Al día siguiente, me desperté al
mediodía con un dolor de cabeza electrizante. Cuando recordé las palabras de
Raimundi me levanté de un salto y, después de un té con limón, me fui a mi
escritorio. Empecé a escribir con apenas unas ideas vagas, sentí que iba
ingresando en un trance hipnótico, un estado de semiconciencia desde el que me
brotaban las palabras como el libro de Borges, vomitaba páginas
mecanografiadas, en un estado de convulsión de letra impresa. Escribí, al
fin. Durante más de tres horas sin
interrupciones. El golpeteo de la Rémington infectó la casa sin descanso, al
punto que Virginia se fue puteando porque “en esta casa no se puede vivir en
paz” pero “andate a la puta que te parió”, le contesté violento. Terminé como a
eso de las seis y media de la tarde y me sentí purgado. Un flujo de alivio me
recorría los huesos a la vez que me adormecía una fatiga placentera, de labor
cumplida. Había expulsado el espectro. Me recosté y quedé plácidamente dormido,
sin darme cuenta.
Claro. Porque al finalizar la
historia, sentí que había escrito el cuento perfecto (tengo una teoría al respecto,
el deseo del cuento perfecto como proyección de las frustraciones de un
escritor, pero en otro momento me referiré a eso). A la vez que había rendido
el mejor homenaje a Borges. Me dormí bajo la embriagante experiencia de
genialidad expandida, de obra consumada, de logro inmaculado. Sería sin duda mi
mejor relato. Incluso, debería dar título al libro que estaba pensando pronto
publicar. La arena y el fuego. Sonaba bien. Prometía.

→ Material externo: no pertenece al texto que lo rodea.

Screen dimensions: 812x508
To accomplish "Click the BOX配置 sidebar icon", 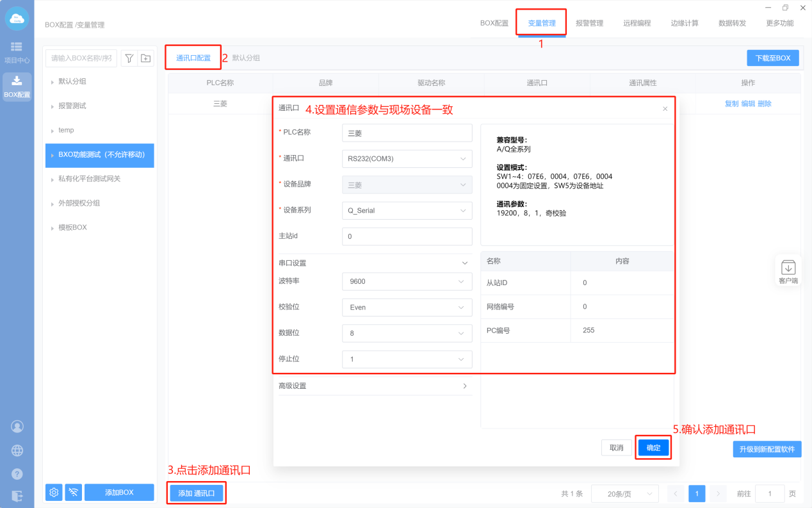I will (17, 86).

Al día siguiente, pensé que debía
enseñar el texto a Raimundi. Por lealtad. En definitiva él me había entregado la
materia para mi cuento. En la primera oportunidad que pude le invité un café en
el bar de la Facultad y hablamos. Al principio se mostró entusiasmado y me
pidió, me exigió, el texto. Yo se lo di sin rodeos, para eso lo había buscado.
Quedamos en que nos encontraríamos la próxima semana para discutirlo.
La semana transcurrió en la ansiosa
espera del encuentro con Raimundi. La idea de que su juicio era decisivo, me desvelaba.
El hecho de ser el inspirador secreto de mi historia me hacía sentir en deuda.
Era la subterránea culpa de pensar el cuento desde el espesor de sus palabras.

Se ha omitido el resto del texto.